#### DATA FOR PROCESSING
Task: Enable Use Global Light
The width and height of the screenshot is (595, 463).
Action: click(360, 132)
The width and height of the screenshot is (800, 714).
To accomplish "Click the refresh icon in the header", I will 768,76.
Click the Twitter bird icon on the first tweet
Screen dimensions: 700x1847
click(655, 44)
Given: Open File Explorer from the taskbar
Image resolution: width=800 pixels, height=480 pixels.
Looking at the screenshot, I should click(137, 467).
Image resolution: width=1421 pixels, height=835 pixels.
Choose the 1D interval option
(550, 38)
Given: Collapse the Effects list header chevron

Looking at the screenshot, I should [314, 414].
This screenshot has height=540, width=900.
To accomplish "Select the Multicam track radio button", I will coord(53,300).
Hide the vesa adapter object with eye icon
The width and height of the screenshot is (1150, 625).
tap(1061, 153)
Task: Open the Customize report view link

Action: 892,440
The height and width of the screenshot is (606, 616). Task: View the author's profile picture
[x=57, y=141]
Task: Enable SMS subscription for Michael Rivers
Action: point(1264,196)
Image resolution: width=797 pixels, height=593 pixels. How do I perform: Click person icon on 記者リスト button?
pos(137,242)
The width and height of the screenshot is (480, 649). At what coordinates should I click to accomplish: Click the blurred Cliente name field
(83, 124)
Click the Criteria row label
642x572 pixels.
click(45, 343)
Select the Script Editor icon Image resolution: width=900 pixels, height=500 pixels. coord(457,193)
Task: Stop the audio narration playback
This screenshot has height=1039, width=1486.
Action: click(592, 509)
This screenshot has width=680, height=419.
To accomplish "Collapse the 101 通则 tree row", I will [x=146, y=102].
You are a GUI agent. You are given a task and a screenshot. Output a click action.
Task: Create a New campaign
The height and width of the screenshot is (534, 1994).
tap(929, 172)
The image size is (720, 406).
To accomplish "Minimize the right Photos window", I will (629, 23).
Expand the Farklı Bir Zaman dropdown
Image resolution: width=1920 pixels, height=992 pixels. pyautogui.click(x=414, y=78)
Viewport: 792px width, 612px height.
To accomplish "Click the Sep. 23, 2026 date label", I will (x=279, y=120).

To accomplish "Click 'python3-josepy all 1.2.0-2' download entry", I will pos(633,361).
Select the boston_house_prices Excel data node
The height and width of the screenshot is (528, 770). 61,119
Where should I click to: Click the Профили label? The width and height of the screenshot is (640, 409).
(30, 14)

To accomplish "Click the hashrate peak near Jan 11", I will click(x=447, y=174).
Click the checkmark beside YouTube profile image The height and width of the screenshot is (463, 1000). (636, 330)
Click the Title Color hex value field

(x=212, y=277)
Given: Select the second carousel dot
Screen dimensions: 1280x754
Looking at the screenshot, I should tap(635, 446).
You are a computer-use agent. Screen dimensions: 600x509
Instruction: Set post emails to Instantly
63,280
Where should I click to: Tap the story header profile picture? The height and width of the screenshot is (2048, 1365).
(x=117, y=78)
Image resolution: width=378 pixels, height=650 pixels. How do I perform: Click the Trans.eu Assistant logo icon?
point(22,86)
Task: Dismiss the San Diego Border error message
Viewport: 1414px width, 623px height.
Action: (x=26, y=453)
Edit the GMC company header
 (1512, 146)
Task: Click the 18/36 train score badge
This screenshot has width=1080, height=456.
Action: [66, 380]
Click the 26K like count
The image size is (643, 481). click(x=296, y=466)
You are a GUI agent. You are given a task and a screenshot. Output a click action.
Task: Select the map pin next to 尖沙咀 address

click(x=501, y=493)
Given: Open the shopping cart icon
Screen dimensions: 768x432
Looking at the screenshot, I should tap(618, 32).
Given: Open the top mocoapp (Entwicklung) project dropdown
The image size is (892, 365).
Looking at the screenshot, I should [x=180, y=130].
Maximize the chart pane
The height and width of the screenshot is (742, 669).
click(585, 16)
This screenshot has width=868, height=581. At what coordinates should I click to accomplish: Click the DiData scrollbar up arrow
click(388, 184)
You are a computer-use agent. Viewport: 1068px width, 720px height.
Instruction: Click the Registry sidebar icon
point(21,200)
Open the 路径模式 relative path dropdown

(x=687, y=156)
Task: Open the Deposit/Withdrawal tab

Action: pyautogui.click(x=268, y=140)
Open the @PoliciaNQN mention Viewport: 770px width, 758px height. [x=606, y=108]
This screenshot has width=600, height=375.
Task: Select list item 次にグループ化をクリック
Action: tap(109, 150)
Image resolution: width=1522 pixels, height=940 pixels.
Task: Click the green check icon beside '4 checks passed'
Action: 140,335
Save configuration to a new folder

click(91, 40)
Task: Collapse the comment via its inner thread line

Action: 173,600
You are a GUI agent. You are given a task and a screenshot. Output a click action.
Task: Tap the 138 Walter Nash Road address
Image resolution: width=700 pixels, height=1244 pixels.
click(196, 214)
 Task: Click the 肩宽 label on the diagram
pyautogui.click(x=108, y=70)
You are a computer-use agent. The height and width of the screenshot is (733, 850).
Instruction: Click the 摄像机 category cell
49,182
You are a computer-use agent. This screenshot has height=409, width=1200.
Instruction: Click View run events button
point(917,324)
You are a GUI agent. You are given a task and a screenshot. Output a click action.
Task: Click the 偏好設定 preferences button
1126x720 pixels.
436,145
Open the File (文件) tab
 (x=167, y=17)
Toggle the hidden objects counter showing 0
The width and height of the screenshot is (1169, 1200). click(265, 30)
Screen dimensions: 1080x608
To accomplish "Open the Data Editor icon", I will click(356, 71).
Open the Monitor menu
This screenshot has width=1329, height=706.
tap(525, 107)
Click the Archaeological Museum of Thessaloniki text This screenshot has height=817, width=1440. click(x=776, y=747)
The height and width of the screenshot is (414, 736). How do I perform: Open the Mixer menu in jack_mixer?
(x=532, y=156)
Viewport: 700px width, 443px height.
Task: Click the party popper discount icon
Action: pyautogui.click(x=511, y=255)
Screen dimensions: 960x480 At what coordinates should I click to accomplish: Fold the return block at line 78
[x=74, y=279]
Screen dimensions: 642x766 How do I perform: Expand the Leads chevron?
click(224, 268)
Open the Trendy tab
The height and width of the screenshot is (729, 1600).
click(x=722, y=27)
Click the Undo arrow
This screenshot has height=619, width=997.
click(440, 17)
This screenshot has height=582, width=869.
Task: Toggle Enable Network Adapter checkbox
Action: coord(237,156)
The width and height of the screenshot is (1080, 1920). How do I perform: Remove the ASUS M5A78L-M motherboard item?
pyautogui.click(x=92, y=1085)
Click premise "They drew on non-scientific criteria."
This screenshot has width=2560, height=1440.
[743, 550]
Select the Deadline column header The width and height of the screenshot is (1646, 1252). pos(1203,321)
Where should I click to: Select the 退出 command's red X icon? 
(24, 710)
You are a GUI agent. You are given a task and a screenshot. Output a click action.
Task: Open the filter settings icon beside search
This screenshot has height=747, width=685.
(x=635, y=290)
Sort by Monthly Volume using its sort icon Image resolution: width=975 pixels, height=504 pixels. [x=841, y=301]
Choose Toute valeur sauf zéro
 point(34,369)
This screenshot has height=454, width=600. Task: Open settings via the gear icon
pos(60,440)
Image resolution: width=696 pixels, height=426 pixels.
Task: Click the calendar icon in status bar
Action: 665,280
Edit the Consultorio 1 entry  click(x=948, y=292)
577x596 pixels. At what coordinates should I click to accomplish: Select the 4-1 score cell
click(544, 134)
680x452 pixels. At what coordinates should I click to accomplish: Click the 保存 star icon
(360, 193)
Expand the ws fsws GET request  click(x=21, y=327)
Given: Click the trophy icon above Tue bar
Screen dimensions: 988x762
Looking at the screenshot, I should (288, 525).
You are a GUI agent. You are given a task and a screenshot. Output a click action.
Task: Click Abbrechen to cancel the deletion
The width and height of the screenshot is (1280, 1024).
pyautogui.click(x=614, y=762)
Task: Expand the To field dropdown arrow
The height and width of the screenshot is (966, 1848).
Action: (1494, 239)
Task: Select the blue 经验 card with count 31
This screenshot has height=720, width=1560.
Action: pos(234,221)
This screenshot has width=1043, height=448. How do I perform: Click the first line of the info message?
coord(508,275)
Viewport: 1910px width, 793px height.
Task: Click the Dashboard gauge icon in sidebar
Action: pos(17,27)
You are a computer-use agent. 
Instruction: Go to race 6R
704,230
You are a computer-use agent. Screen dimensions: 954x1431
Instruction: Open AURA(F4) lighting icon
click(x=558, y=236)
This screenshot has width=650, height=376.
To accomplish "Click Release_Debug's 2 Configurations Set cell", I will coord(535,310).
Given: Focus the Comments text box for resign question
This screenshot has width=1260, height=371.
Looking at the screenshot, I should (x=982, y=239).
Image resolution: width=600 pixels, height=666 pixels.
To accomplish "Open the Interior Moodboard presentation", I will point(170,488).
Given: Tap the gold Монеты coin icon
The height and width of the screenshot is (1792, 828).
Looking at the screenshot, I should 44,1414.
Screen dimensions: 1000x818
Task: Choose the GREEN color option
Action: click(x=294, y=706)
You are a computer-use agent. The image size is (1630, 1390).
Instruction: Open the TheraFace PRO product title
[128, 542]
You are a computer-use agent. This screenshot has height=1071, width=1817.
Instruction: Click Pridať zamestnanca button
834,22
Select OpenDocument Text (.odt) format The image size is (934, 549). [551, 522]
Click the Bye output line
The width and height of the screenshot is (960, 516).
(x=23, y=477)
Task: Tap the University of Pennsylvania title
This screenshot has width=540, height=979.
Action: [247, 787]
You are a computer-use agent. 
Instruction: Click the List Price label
########
__EXERCISE DESCRIPTION__. The lines to extract from the data above begin with the line containing "Task: Open the filter" and end with the line containing "Given: Click the trophy icon above Tue bar". Extract them exactly, including both.

__RESULT FOR THIS TASK__.
Task: Open the filter settings icon beside search
This screenshot has height=747, width=685.
(x=635, y=290)
Sort by Monthly Volume using its sort icon Image resolution: width=975 pixels, height=504 pixels. [x=841, y=301]
Choose Toute valeur sauf zéro
 point(34,369)
This screenshot has height=454, width=600. Task: Open settings via the gear icon
pos(60,440)
Image resolution: width=696 pixels, height=426 pixels.
Task: Click the calendar icon in status bar
Action: 665,280
Edit the Consultorio 1 entry  click(x=948, y=292)
577x596 pixels. At what coordinates should I click to accomplish: Select the 4-1 score cell
click(544, 134)
680x452 pixels. At what coordinates should I click to accomplish: Click the 保存 star icon
(360, 193)
Expand the ws fsws GET request  click(x=21, y=327)
Given: Click the trophy icon above Tue bar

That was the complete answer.